2- I can see 1:1 score is having highest probability with 10.9% from the table. Why did you select 2:1 as the most likely score ?
3- How can we calculate the probability percentage of each event in the goal probability table ? I tried to calculate it based on the passion distribution equation but I didn’t get same result. if you can mention an example for one field in the table, I will be grateful.
Thanks.
paulp
what a find great work planning on doing any more looking at excel at the moment for predicting draws
Bruno
Very interesting. I created a simulation with similar concept but minute by minute. Check it here: https://github.com/bruno82ricardo/brfoot
jtang
Hi Michael,
This sometimes happens when the team logos are being dynamically copied to the updated league table. I can usually clear this error if I reboot the computer and restart Excel.

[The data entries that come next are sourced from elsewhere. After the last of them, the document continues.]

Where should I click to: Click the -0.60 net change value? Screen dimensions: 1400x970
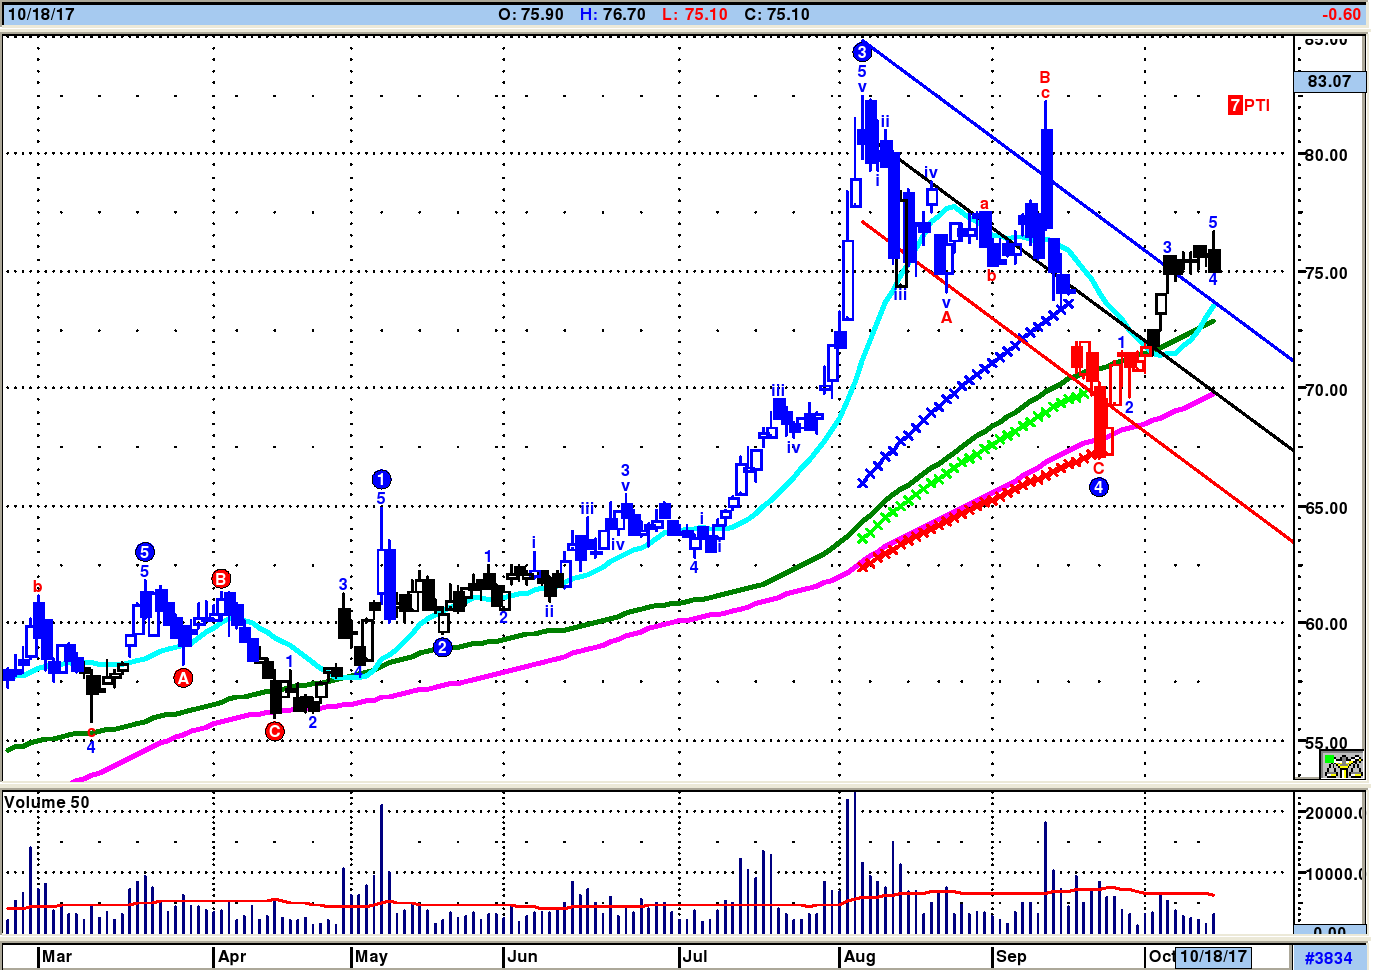click(1340, 14)
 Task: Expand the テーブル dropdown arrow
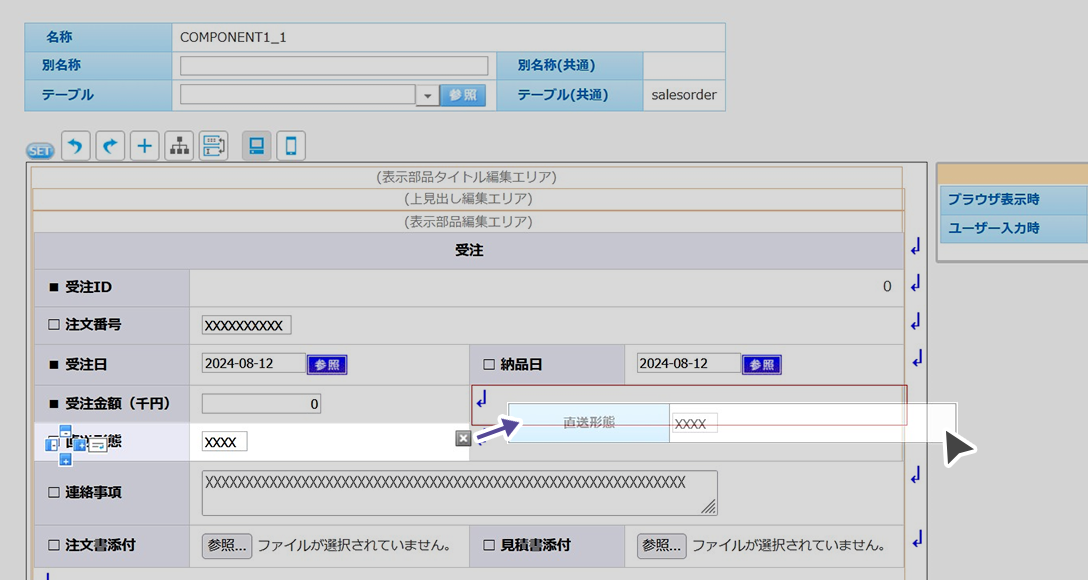427,95
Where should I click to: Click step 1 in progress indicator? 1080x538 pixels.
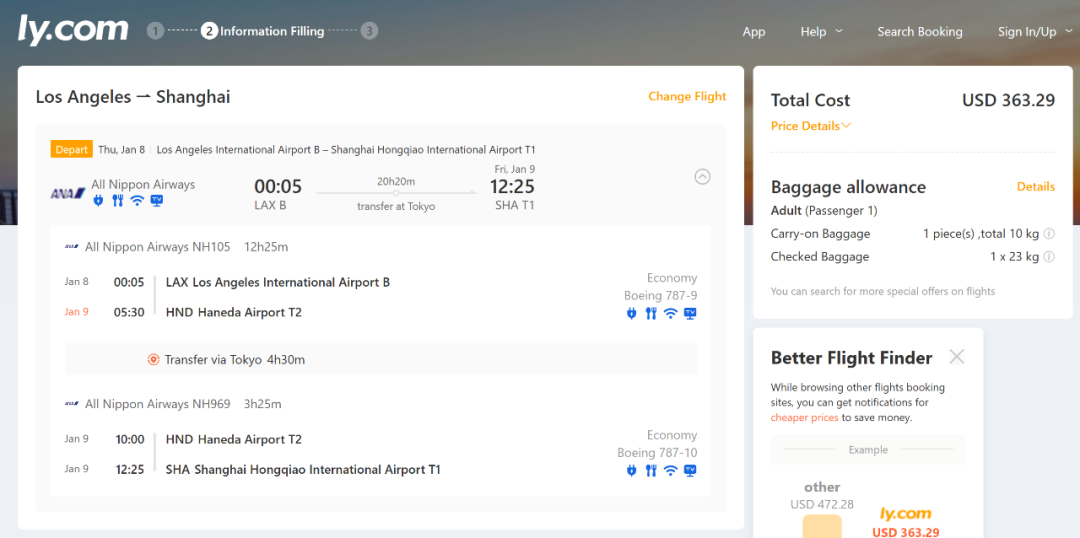click(155, 31)
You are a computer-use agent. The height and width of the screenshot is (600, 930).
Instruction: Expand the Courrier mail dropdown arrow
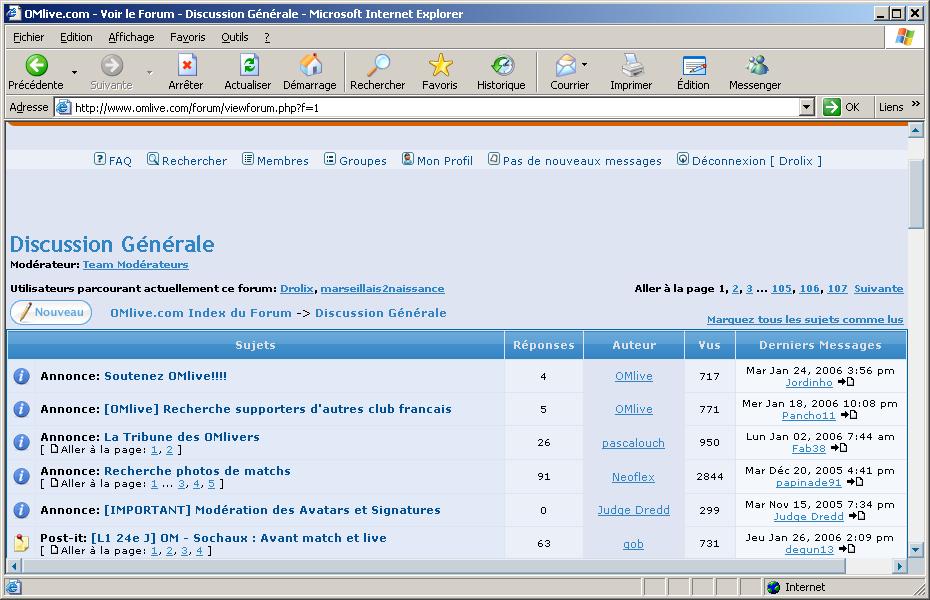click(x=585, y=66)
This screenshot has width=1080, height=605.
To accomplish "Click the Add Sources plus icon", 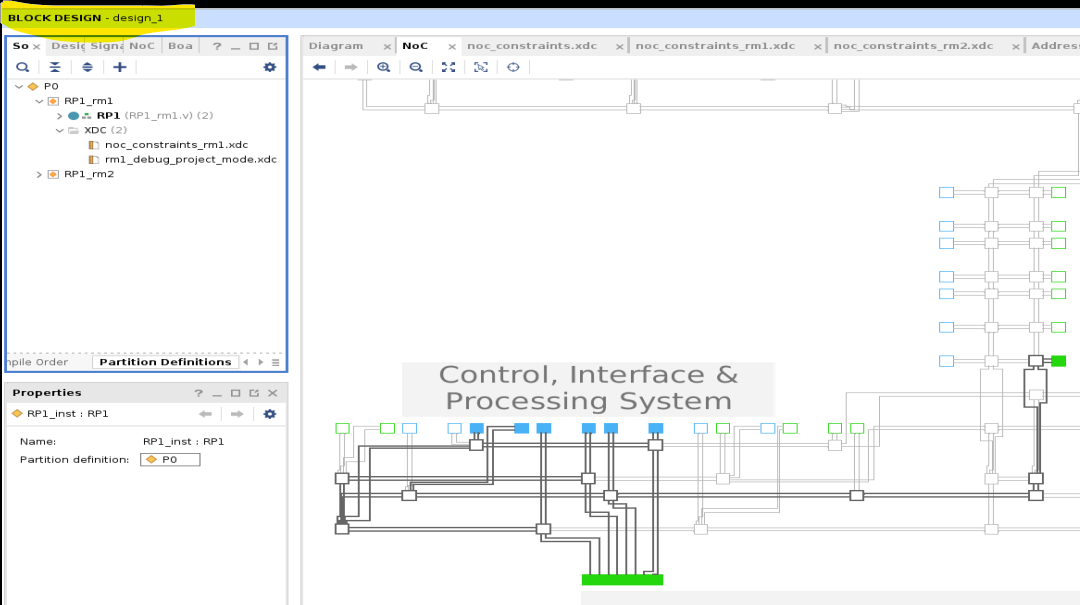I will [x=119, y=67].
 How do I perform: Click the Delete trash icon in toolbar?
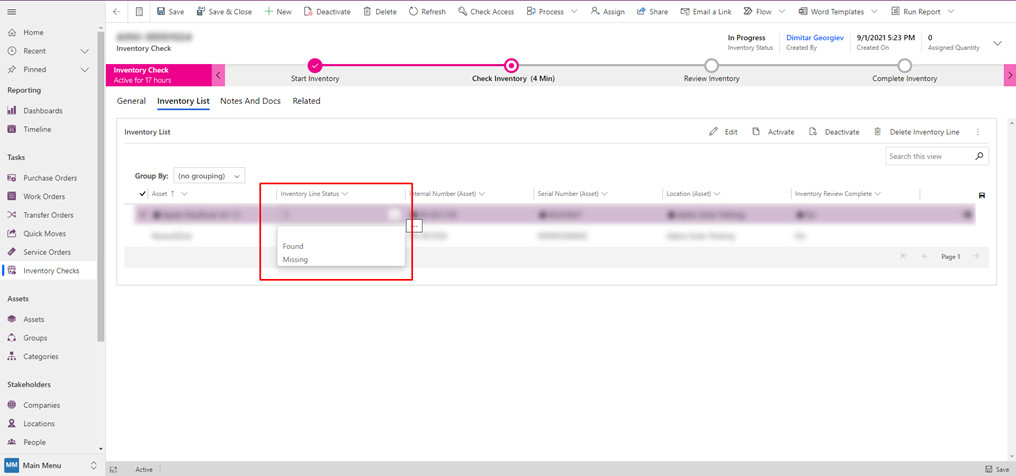coord(367,12)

If this problem does not go away for you, please shoot me a message in Etsy. I will refund your purchase.
Thanks!
Michael
I have bought version 6.4 and unfortunately the table does not update correctly, only the first eleven teams. Also when I try to update the table I get Visual Basic window pop up with the message Run-time error ‘1004’ Paste method of Worksheet class failed.
Pingback:
jtang
Hi,
Sorry for the inconvenience. I just uploaded a new version (Rev 6.2). It is fixed in the new version.
Graham
Great site and wonderful download. However, after purchasing and downloading the most recent revision, I find that I cannot change the number of runs in the Mote Carlo analysis for the predicted table as you suggest. It keeps asking for a password to “unprotect”.